First, I want to echo what David said. Prevent the brief on time from getting to the light pack rather than trying to extend it.
Second, a capacitor
in series would definitely not do what you want. I'm going to assume you meant in parallel.
But being able to compute that number is worth understanding. It's fairly simple, thankfully, but you need to specify another parameter: what's the lowest voltage your light pack is ok with? Capacitor voltage goes down as you take charge out, so what we're going to be solving for is how much capacitor it takes to maintain your minimum voltage after 15s of 500mA. If the answer is 5V, then this simple approach is out, since you'd need an infinite capacitor not to drop at all. Let's suppose it's 4.5V.
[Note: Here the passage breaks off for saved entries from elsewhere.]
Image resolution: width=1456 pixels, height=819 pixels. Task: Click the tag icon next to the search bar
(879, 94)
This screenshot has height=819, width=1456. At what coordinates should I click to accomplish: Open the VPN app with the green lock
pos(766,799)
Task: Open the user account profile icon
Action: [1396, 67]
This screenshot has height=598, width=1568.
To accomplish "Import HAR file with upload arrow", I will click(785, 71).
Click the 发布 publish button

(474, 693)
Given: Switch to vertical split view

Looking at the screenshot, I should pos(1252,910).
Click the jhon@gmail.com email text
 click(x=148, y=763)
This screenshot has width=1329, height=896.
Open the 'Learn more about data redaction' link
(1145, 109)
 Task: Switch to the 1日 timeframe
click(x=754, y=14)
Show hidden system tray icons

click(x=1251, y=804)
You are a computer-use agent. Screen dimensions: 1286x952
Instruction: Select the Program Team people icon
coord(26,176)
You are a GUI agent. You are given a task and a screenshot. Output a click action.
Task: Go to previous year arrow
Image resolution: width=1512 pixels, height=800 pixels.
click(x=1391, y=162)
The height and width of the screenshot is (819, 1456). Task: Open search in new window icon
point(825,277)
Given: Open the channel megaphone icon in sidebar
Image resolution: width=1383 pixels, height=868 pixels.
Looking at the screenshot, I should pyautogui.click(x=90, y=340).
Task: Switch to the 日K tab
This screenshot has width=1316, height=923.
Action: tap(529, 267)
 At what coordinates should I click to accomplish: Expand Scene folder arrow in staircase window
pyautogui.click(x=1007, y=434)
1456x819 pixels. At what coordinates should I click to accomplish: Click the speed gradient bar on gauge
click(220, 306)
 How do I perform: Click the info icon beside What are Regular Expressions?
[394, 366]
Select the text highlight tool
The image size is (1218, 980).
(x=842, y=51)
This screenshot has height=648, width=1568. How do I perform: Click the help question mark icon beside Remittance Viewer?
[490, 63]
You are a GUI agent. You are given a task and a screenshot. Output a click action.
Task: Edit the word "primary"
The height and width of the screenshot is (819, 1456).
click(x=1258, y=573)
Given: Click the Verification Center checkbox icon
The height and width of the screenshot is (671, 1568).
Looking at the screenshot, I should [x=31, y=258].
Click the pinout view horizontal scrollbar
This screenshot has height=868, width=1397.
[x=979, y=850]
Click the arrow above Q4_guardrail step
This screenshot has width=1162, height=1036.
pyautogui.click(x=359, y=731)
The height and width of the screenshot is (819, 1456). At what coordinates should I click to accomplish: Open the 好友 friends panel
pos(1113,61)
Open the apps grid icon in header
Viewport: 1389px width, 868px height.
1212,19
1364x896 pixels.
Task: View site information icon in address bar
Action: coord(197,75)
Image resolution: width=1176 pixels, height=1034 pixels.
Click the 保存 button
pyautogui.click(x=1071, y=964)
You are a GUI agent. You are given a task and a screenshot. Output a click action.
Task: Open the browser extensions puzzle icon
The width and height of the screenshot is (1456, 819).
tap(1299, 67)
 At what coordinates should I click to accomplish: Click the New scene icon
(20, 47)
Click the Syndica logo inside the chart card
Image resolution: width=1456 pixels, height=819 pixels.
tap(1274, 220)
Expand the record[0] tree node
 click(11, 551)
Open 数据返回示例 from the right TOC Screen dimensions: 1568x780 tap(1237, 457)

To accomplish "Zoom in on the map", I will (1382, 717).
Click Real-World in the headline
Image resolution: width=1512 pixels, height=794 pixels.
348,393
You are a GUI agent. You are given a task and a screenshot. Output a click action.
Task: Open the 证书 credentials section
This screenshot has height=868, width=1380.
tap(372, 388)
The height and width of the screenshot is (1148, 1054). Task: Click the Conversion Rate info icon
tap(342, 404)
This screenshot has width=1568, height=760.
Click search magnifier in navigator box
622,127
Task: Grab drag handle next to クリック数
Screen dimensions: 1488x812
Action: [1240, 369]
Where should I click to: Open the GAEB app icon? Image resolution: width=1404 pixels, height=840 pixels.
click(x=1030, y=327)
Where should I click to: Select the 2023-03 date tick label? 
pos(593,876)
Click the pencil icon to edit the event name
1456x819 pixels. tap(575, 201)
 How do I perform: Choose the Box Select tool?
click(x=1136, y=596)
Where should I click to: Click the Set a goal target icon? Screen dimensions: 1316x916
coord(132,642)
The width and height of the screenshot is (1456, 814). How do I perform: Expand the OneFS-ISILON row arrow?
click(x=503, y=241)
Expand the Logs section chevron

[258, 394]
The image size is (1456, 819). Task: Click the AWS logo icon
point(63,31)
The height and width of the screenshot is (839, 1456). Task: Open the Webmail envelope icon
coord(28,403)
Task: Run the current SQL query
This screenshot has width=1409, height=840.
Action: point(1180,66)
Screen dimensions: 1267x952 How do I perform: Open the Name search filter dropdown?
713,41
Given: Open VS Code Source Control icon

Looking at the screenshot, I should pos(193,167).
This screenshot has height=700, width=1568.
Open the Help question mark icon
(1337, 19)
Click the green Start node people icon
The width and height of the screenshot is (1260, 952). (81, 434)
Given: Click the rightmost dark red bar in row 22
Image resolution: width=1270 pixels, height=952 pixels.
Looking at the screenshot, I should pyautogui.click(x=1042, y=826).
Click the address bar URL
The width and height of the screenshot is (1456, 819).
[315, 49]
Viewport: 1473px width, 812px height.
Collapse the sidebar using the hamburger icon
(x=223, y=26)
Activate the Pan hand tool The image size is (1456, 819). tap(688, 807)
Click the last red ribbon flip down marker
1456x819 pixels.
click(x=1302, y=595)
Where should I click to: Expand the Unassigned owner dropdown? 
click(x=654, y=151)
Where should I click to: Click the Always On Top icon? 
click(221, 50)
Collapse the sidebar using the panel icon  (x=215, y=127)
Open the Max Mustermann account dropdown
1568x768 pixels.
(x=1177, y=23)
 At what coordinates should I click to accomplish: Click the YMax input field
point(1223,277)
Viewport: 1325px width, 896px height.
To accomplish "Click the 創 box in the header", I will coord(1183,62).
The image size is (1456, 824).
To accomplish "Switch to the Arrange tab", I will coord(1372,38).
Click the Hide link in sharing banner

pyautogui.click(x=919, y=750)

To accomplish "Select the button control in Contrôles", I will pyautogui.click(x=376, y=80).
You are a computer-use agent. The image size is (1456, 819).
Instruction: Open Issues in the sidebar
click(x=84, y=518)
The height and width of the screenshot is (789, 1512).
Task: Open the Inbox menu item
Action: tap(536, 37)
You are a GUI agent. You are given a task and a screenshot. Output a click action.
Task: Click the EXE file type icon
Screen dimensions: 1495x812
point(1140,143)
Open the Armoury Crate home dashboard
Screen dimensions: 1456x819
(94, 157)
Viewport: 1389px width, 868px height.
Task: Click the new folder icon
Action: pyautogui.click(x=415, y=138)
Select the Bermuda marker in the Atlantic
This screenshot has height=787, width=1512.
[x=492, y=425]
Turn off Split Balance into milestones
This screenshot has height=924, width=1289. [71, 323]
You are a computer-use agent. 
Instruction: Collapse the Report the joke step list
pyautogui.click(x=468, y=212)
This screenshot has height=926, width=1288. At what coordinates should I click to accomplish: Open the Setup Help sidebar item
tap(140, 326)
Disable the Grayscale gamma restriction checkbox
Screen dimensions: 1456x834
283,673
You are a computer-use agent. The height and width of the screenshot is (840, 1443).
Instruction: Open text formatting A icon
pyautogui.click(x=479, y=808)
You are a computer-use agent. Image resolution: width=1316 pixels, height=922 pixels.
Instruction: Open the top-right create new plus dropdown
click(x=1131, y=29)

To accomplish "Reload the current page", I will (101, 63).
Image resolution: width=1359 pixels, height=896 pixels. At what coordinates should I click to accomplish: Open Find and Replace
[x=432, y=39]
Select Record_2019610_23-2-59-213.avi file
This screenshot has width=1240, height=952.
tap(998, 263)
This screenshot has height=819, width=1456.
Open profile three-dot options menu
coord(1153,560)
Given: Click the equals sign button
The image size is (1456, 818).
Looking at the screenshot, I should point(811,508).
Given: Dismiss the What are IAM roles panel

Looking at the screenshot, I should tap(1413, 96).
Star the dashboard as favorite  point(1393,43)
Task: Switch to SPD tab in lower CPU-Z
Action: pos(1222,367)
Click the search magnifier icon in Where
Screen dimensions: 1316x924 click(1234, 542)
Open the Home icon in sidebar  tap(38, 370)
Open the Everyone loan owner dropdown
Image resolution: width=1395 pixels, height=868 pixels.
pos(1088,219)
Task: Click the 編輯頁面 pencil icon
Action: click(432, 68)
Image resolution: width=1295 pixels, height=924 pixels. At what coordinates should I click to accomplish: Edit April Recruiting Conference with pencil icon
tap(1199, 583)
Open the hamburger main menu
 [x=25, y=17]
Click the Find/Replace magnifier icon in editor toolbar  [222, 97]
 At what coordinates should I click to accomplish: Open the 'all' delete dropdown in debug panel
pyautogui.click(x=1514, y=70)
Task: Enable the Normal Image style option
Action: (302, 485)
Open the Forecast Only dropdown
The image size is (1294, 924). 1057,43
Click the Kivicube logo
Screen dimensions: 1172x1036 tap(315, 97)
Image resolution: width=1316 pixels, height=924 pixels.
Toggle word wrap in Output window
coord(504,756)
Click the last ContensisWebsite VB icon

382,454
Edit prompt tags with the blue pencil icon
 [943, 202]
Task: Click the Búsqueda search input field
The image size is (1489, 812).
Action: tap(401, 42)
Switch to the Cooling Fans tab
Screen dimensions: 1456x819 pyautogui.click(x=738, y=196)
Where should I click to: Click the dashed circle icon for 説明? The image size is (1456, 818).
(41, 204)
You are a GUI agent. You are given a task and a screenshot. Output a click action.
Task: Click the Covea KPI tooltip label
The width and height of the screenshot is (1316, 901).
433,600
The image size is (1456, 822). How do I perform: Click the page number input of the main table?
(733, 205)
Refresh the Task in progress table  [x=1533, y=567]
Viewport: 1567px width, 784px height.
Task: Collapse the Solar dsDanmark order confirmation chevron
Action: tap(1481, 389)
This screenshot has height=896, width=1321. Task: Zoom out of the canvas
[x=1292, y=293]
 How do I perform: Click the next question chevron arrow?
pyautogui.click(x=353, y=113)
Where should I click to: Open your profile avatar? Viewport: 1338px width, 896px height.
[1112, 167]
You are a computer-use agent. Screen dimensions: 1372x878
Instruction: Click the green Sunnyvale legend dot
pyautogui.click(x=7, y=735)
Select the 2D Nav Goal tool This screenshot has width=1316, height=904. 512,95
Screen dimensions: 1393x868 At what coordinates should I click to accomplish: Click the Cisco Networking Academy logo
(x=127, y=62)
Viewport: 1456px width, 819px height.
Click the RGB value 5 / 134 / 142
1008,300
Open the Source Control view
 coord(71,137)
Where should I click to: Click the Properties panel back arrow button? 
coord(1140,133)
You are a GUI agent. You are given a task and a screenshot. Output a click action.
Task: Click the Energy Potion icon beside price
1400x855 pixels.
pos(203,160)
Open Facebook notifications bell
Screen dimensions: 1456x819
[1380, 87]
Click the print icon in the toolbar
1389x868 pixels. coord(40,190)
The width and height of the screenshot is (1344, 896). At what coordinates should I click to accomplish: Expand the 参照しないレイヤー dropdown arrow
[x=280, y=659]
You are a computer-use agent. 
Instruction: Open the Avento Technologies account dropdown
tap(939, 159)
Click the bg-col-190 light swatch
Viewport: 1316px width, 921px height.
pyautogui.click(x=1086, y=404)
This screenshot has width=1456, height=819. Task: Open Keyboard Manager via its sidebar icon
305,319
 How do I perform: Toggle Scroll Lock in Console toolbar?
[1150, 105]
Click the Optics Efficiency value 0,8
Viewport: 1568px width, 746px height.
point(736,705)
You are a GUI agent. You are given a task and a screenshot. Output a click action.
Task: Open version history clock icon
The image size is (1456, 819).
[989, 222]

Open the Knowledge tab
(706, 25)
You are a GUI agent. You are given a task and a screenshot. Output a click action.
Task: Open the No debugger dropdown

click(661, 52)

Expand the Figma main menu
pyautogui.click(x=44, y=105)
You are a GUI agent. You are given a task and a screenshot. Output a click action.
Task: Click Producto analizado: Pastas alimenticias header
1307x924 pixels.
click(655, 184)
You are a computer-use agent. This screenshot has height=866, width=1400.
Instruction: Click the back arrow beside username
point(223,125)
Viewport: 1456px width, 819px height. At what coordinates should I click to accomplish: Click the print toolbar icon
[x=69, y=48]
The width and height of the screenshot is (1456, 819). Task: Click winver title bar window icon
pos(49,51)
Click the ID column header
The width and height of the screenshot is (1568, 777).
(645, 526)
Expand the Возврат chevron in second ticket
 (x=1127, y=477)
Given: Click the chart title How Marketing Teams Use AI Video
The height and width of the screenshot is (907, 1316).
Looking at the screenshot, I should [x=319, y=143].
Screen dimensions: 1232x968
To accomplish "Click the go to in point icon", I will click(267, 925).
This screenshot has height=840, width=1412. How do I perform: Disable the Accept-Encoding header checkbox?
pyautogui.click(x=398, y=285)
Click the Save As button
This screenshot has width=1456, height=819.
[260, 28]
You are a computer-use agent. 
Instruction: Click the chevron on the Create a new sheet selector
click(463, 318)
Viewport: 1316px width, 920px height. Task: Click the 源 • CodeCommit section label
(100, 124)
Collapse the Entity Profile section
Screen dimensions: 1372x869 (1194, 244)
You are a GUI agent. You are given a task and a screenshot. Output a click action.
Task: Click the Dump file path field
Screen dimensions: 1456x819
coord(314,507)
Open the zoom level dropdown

The main formula for this Q = CV. Since current times time is charge, then we have a simple system of equations: Q(0) = C * 5 and Q(0)-0.5*15 = C * 4.5.
Substituting for Q(0) yields C*5-7.5 = C*4.5. Or C = 15F. Getting 15F capacitance that can supply 500mA at 5V is almost certainly harder than what you had in mind.
But it gets worse. You stipulated charging that capacitor in 2 seconds. Q = CV again; Q = 15*5 = 75 coulombs. I = Q/t, so I = 75/2=37.5 Amps. Your usb port isn't going to be able to do that.
(It's not trivial getting the capacitor to do that, for that matter.)